The anti-inflammatory properties of EPA and DHA have been described and exhaustively studied in different experimental and clinical studies [66,67]. Two RCTs included in our systematic review found a significant reduction of the proinflammatory cytokine interleukin 6 and an increase in the HLA-DR expression. However, we were unable to demonstrate any significant effect with FO based LEs rich in EPA and DHA. Recently, two meta-analyses on parenteral FO have been published. Pradelli et al [68] demonstrated that parenteral FO enriched LE were associated with a statistically and clinically significant reduction in infections (P= 0.002) and the LOS, both in the ICU (P= 0.005) and in hospital (P= 0.0005) [68]. Nonetheless, these results cannot be compared with our findings because our meta-analysis included only RCTs evaluating clinical outcomes in the critically ill and excluded RCTs performed in non ICU surgical patients.

More recently, Palmer et al [69] concluded that parenteral FO does not improve mortality, infectious complications, and ICU LOS in comparison with standard PN. These results are similar to our findings. However, we found a tendency toward a reduction in mechanical ventilation days. We believe that this difference was largely due to the difference in the papers included in the different reviews. In fact, Palmer et al [69] have included two papers published by Wang et al in 2008 [28] and 2009 [63]. However, we have decided to include the study published in 2009 [63] and exclude the previous study because it did not include ICU patients and did not report on relevant clinical outcomes. In addition, we excluded two unpublished studies by Liderman et al [70] and Ignatenko et al [71], as both are published as abstracts and we have not had any response from the investigators, which was needed to complete our data abstraction form.

The strength of our meta-analysis includes the fact that we used several methods to reduce bias (comprehensive literature search, duplicate data abstraction, specific criteria for searching and analysis) and have focused on clinically important primary outcomes for ICU patients. The major limitation of our meta-analysis was the small number of trials included which resulted in statistical imprecision. Furthermore, the presence of heterogeneity, both clinical and statistical, weakens any inferences we can make from these data.
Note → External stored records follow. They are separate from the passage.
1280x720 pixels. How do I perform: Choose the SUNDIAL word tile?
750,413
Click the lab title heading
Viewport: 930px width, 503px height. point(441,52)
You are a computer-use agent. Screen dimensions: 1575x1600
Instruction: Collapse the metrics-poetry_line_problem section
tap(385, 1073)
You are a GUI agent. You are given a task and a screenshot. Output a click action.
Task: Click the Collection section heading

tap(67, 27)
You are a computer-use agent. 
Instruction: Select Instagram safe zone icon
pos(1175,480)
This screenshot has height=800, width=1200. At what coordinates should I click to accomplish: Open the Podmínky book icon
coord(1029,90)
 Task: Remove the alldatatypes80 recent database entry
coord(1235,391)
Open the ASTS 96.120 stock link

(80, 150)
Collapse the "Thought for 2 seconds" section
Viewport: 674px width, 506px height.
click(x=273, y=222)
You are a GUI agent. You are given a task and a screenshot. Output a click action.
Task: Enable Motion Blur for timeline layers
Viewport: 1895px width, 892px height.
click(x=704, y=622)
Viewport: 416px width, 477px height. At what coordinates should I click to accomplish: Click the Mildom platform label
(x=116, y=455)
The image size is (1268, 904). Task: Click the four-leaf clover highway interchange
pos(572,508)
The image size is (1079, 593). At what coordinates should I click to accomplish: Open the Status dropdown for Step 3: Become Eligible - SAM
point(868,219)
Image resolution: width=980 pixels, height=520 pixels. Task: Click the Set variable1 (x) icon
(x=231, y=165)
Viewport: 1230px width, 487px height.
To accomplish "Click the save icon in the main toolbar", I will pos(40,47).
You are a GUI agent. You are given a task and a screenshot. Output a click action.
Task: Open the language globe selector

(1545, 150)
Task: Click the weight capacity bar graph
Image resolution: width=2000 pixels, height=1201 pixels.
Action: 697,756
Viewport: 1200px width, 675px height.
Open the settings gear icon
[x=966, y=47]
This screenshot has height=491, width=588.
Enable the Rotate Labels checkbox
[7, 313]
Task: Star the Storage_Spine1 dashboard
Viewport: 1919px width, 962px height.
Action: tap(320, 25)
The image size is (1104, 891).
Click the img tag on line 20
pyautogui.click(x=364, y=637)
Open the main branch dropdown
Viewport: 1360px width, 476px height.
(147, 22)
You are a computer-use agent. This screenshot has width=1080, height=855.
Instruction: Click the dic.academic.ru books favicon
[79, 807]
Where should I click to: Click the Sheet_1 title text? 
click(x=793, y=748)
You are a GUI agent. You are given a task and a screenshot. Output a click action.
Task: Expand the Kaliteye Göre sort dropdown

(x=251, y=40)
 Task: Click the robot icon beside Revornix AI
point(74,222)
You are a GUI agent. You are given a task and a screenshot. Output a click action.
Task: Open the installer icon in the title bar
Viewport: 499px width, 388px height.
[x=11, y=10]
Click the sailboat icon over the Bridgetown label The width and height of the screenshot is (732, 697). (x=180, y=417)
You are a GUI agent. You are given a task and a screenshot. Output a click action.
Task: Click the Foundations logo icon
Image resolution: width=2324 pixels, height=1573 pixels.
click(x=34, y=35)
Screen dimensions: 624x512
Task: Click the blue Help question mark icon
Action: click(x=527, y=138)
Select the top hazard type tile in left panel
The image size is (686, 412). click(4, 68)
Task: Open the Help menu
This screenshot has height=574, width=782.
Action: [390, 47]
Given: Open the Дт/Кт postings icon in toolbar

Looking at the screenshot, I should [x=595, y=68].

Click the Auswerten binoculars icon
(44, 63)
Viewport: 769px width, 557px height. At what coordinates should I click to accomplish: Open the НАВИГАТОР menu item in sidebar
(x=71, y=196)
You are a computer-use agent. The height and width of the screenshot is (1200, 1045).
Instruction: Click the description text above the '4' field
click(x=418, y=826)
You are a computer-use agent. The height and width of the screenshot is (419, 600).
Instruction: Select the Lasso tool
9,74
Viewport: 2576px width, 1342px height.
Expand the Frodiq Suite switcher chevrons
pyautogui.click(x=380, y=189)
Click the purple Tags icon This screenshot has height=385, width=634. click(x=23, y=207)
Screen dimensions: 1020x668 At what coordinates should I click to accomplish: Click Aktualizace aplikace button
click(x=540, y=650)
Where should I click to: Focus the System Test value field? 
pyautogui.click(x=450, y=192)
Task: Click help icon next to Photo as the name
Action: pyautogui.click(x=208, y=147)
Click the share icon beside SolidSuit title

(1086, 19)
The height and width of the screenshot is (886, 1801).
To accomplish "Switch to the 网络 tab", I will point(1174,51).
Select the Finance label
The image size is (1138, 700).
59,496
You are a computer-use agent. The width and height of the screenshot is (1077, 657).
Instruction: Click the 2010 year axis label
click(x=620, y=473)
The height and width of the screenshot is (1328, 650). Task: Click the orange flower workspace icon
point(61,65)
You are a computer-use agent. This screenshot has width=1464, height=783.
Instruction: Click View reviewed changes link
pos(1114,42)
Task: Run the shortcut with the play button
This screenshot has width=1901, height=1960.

In spite of these limitations, we have demonstrated that alternative oil-based LEs in the critically ill could be able to reduce overall mortality, shorten ventilation days and ICU LOS. Further research is warranted and should define the best mixture of lipids, target patient population, best timing, and duration of therapy to optimize the effects on underlying systemic inflammation, immune status, and metabolic processes while at the same time achieving an acceptable safety and tolerance profile.

Appendix 1

“omega-6 sparing”, “omega-6 reducing”, “alternative fat emulsions”, “fish oil lipid emulsions”, “omega-3”, “omega 9”, “olive oil lipid emulsions”, “medium chain triglycerides (MCT) lipid emulsions”, “randomized,” “blind,” “clinical trial,” “nutritional support”, “parenteral nutrition”, “lipid emulsions”, “critical illness” and “critically ill”.

Appendix 2: Methodological Quality Assessment

We scored the methodological quality of individual trials considering the following key features of high-quality studies: a) extent to which randomization was concealed, b) blinding, c) analysis was based on the intention-to-treat (ITT) principle, d) comparability of groups at baseline, e) extent of follow-up, f) description of treatment protocol and co-interventions, and g) definition of clinical outcomes. Each individual study was scored from 0 to 14.